服部報公会、報公賞に京大の木本恒暢教授を選定 SiCパワー半導体の実用化研究で
公益財団法人服部報公会は、工学に関する優秀な研究成果を挙げた研究者を顕彰する令和8年度「報公賞」に、京都大学大学院工学研究科の木本恒暢教授を選定した。対象となった研究業績は「SiCパワー半導体の先駆的研究と実用化による機器の省電力化」である。
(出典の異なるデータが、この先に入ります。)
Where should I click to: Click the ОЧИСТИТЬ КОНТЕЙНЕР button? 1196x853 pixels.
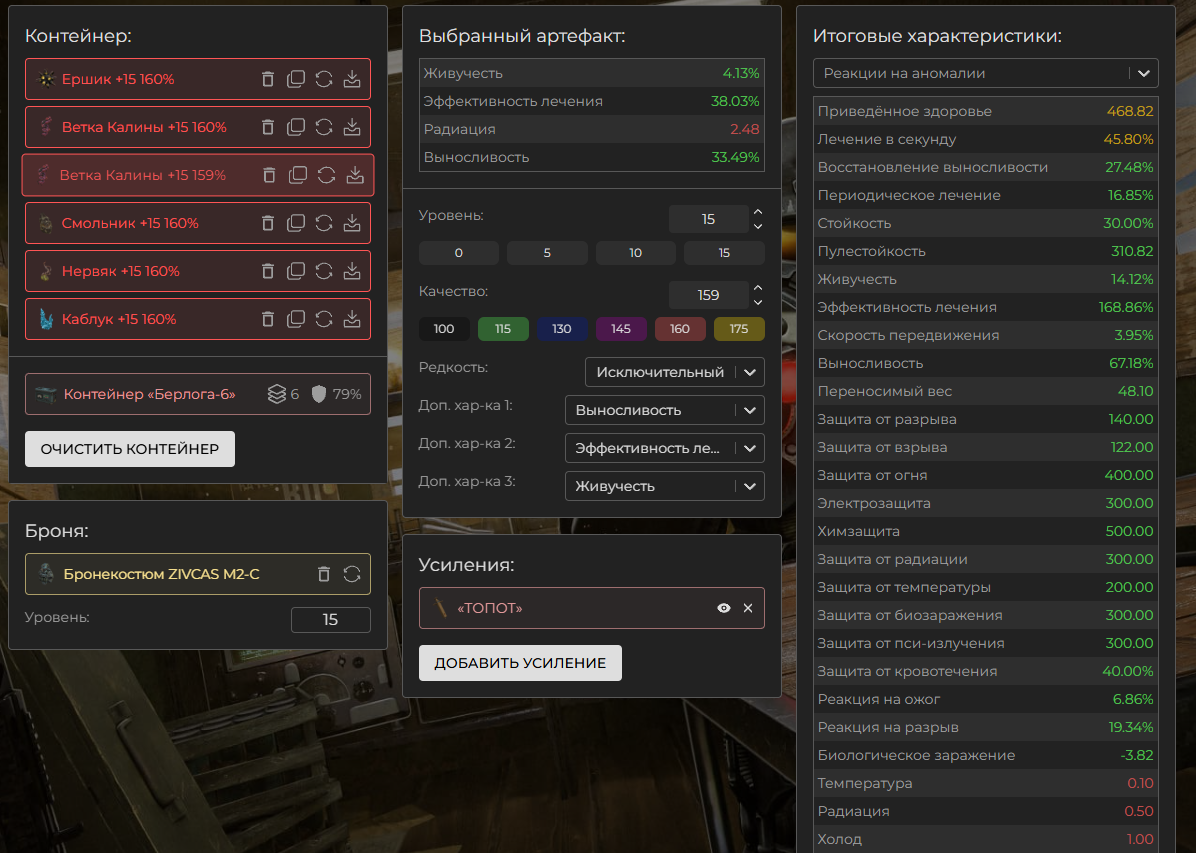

贈呈式は10月9日に開催される予定となっている。
SiCパワー半導体の基盤技術確立と実用化に貢献
炭化ケイ素(SiC)は高耐圧・高効率動作を実現する次世代パワー半導体材料として期待されていたものの、実用化に向けては材料品質やデバイス性能における多くの技術的課題が存在していた。
木本教授は、現在主流となっている4H-SiC材料の優位性の実証や高品質エピタキシャル成長技術の確立、結晶欠陥や界面特性の解明と改善など、材料からプロセス、デバイスに至る基盤技術を体系的に確立した。さらに、高耐圧・低損失のショットキーダイオードやMOSトランジスタを開発し、実用化を前進させた。これらの成果は、電気自動車(EV)やハイブリッド車、鉄道車両、再生可能エネルギー設備、データセンターなど幅広い分野の省エネルギー化を支えている。
10月9日に贈呈式を開催、援助金や新設賞も授与予定
報公賞の贈呈式は10月9日に開催予定で、受賞者には賞状と賞金1,000万円が贈呈される。
また当日は、同時に以下の援助金および賞の贈呈も行われる予定となっている。
- 工学研究奨励援助金:16件の研究に対し総額1,600万円
- 報公奨励賞(本年新設):1件に対し100万円
報公賞は1931年の第1回目から2025年までに通算120件(137名)へ贈呈されており、工学研究奨励援助金はこれまで3,051件に贈呈されてきた。
公益財団法人服部報公会について
服部報公会は、1930年に株式会社服部時計店(現・セイコーグループ株式会社)の創業者である初代社長の服部金太郎氏が私財を投じて設立した公益事業団体である。同会は佐藤知正氏が理事長を務めており、広く工学の進歩に貢献する研究を対象とした公募事業などを展開している。
本記事は公益財団法人服部報公会の発表をもとに作成。